No picture should appear in the copy. Transcribe exactly, and only, the lines from the one with "Click the eBay Store door icon" through the last line of the data below.

_GIVEN RECORDS_
────────────────────────────────────────
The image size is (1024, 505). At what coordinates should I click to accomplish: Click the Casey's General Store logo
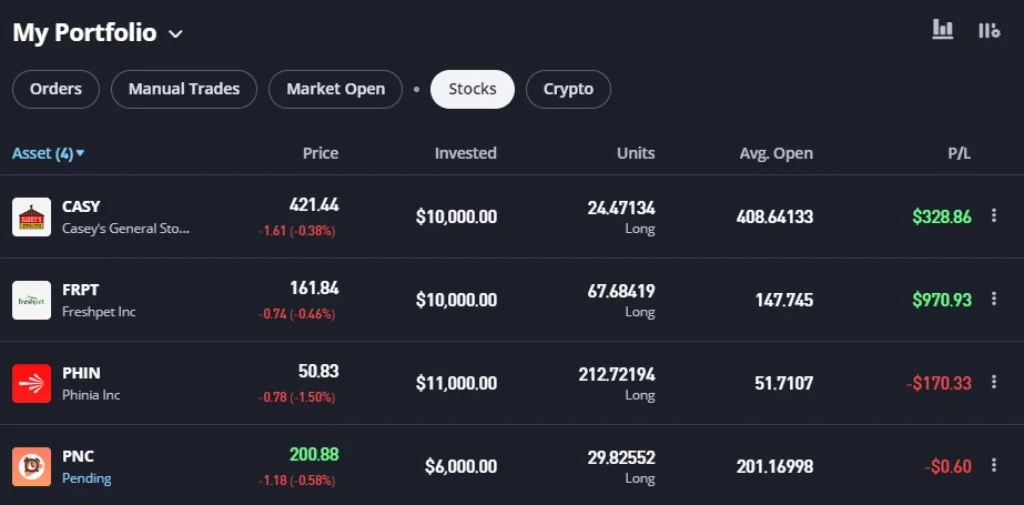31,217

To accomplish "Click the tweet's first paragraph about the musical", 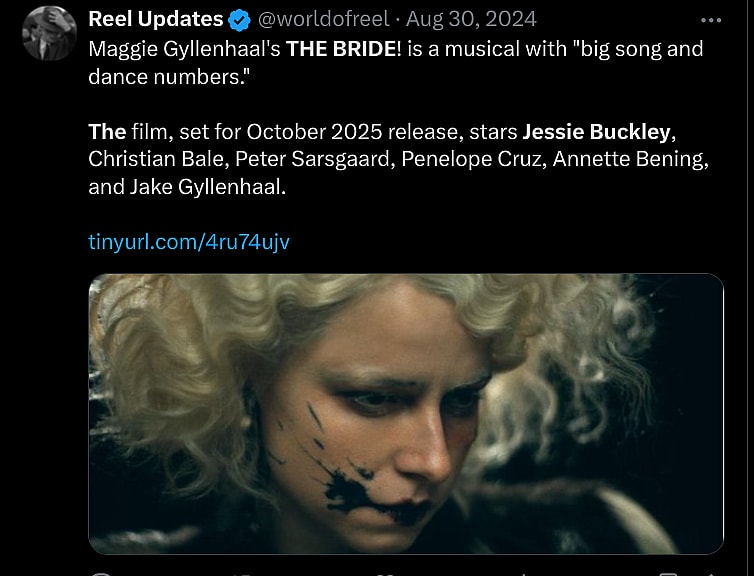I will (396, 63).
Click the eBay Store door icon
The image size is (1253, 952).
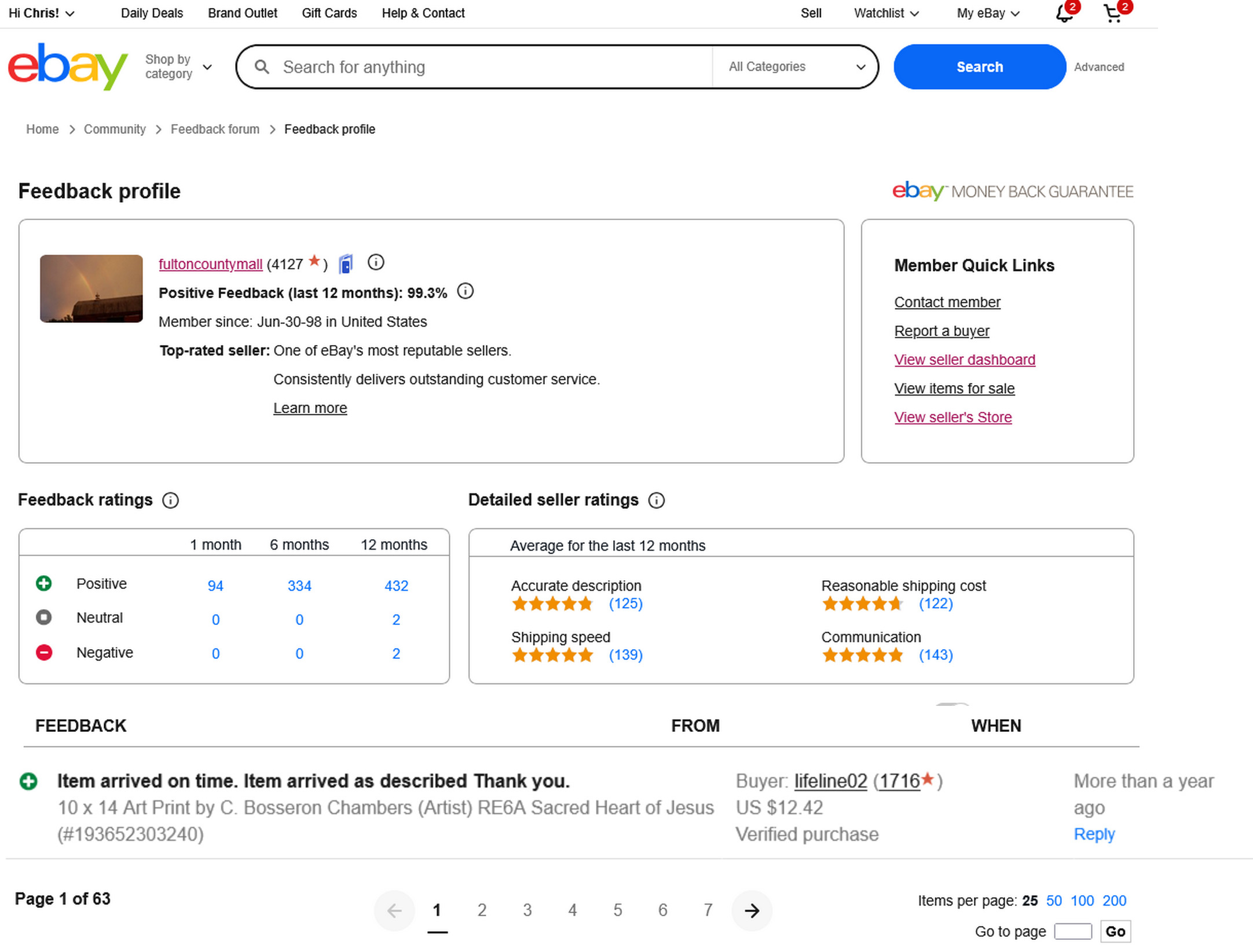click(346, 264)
────────────────────────────────────────
_REPLY_
Click the eBay Store door icon
The image size is (1253, 952).
click(346, 264)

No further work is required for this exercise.